Patent Reveals Apple’s Long-Distance Truly-Wireless Charging Tech With Power Scheduling And Priority Features
When Apple released the iPhone 8, iPhone 8 Plus and iPhone X, they were the first iPhones to include support for wireless charging. Of course, wireless charging is not wireless at all, but true wireless charging is on the way thanks to the likes of Energous which recently saw its wares pass muster with the FCC.
Now, Apple is also confirmed as working on similar technology after a patent application was spotted by the folks at PatentlyApple.
The patent relates to RF-based long range wireless charging, similar to that already worked on by the aforementioned Energous, and aims to fix the main pain points with such technology to this point. Namely, the amount of power delivered to devices lessens as they get further away from the emitter and that emitter is limited in how much power it can send in the first place thanks to safety considerations.
Apple plans to get around this by prioritizing the devices that require the power the most.

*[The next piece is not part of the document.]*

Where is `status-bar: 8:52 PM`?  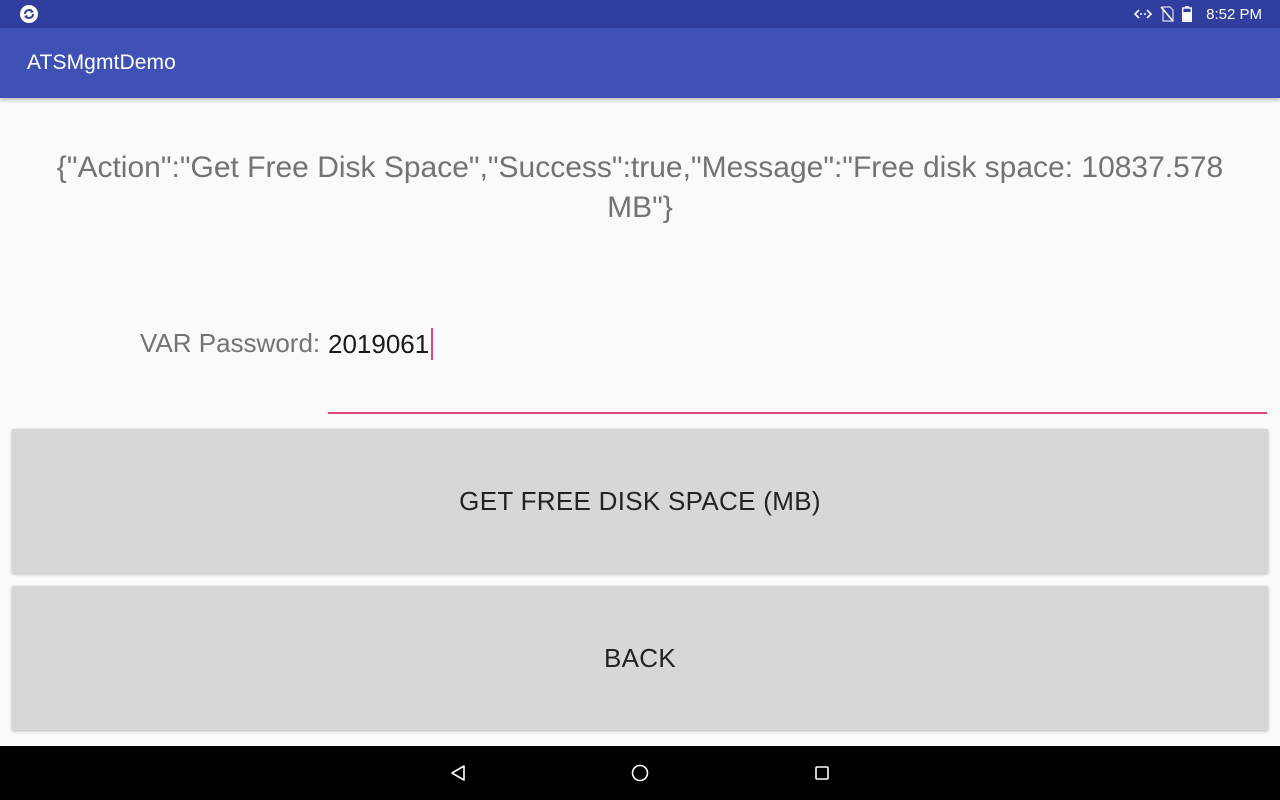
status-bar: 8:52 PM is located at coordinates (640, 14).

An online user account may be maintained on computing equipment in the system. The computing equipment may communicate with the electronic devices or power adapter over a communications network. The power adapter or other components in the system may gather information from the online account, from the electronic devices, and/or from the power adapter to use in identifying an optimum power transfer strategy for the power adapter to use in transferring power to each of the electronic devices. The optimum power transfer strategy may involve transmitting different amounts of power to different electronic devices.

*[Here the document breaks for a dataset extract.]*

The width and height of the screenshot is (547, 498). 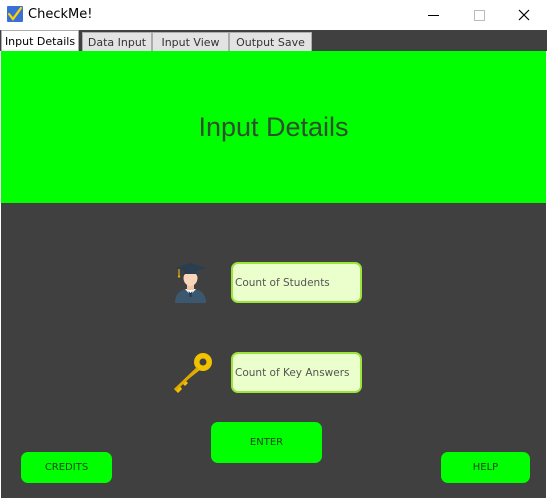 I want to click on window-title: CheckMe!, so click(x=60, y=14).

The information that is used in identifying appropriate amounts of power to transmit to each of the electronic devices may include information such as user device charging priority settings, battery charge state information, device type information, usage history information, calendar information, and other information.
This could come in the form of a setting, perhaps allowing users to tell the charger to give power to an iPhone ahead of an iPad, or via software that would charge devices depending on their general usage patterns. No matter what, it’s important to remember that just like all of Apple’s patent applications, this does not necessarily mean we will see the technology ever make its way into production.